A further reflection about slowing down and aging:
Remember walks with a child, hand in hand? It takes forever to get anywhere! Children are forever stopping to pick up a shiny stone or a twisted stick or to splash in a puddle. Everything is fresh and fascinating. We can’t rush them. We just have to slow down and let go of our preocupation with getting somewhere on schedule.
Maybe this is what is happening as we age. We are going back to that childhood fascination stage: the slower and simpler, the greater the opportunity for enjoyment.
As on the dance floor so in the muck-about world of a child. The more immersed I allow myself to be in the world of sticks and stones and mud puddles, the slower, more attentive, without agenda or expectations, the more delightful and rewarding the experience.
I agree.
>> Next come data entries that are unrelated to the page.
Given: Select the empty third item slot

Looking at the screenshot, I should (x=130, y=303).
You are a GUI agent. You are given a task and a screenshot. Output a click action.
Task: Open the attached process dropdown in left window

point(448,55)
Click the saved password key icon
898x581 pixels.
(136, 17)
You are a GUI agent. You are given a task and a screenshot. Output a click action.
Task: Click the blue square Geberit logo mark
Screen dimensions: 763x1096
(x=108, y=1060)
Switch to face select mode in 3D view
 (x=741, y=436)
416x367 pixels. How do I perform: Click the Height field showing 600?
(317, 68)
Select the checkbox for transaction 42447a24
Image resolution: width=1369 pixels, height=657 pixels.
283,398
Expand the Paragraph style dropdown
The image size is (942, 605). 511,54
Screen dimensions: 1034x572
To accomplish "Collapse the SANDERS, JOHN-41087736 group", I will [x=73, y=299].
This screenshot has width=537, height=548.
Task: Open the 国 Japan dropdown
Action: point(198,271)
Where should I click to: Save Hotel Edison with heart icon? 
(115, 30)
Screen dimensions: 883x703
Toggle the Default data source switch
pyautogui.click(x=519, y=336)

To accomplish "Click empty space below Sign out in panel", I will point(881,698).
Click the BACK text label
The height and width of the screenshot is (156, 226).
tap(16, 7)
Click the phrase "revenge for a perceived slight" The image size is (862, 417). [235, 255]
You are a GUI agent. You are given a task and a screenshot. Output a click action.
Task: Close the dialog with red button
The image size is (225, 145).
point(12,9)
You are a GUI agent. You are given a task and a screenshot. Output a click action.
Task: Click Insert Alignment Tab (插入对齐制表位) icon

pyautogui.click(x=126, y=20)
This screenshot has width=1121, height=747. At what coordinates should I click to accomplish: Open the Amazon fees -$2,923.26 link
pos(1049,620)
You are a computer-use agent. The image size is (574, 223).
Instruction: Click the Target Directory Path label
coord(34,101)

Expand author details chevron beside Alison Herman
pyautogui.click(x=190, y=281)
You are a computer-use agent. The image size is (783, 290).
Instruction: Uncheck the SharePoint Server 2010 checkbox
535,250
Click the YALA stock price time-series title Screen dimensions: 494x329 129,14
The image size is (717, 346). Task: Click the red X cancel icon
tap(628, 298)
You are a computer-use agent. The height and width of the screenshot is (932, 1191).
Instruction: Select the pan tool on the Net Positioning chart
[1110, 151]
Thank you!
Me too!
This comment is for the “Yes, and… Tango Improve”
I adore your concept taken from Theatre Improv, “Yes, and…”
A lead is a door left ajar, light spilling onto the floor—
each step a question the body asks, answered with curiosity.
In that listening flow, every pause and turn belongs,
and presence meets it all with a quiet, creative YES.
S L — — — O — — — — — — — — — W!
Your words remind me that true leading, like childhood wonder, begins by slowing down enough to notice.
I’m glad to step into that puddle with my partner, dancing tango one unhurried step at a time—releasing urgency, savoring fascination: a stone, a pause, a breath.
I love s–l––––––– o––––––––––––– w—slow food, slow fashion, slow dancing, slow love.
Because while fancy steps sparkle, the deepest tango lives in slow—
where every step says “yes,” everything belongs,
and presence leads.
A few dance partners have heard me use the term “sloth tango” for slow dancing.
Sloth Tango is stillness in motion.
We move slowly, each step intentional, each pause a chance to notice.
We listen deeply; to the music, to each other, to ourselves.
Every glide, every shift becomes a moment of awareness.
Motion and stillness coexist. Time stretches. Energy flows.
So, dance slowly. Breathe slowly. Listen slowly. Let your steps remind you that even in motion, you can find stillness—and even in stillness, you can discover motion.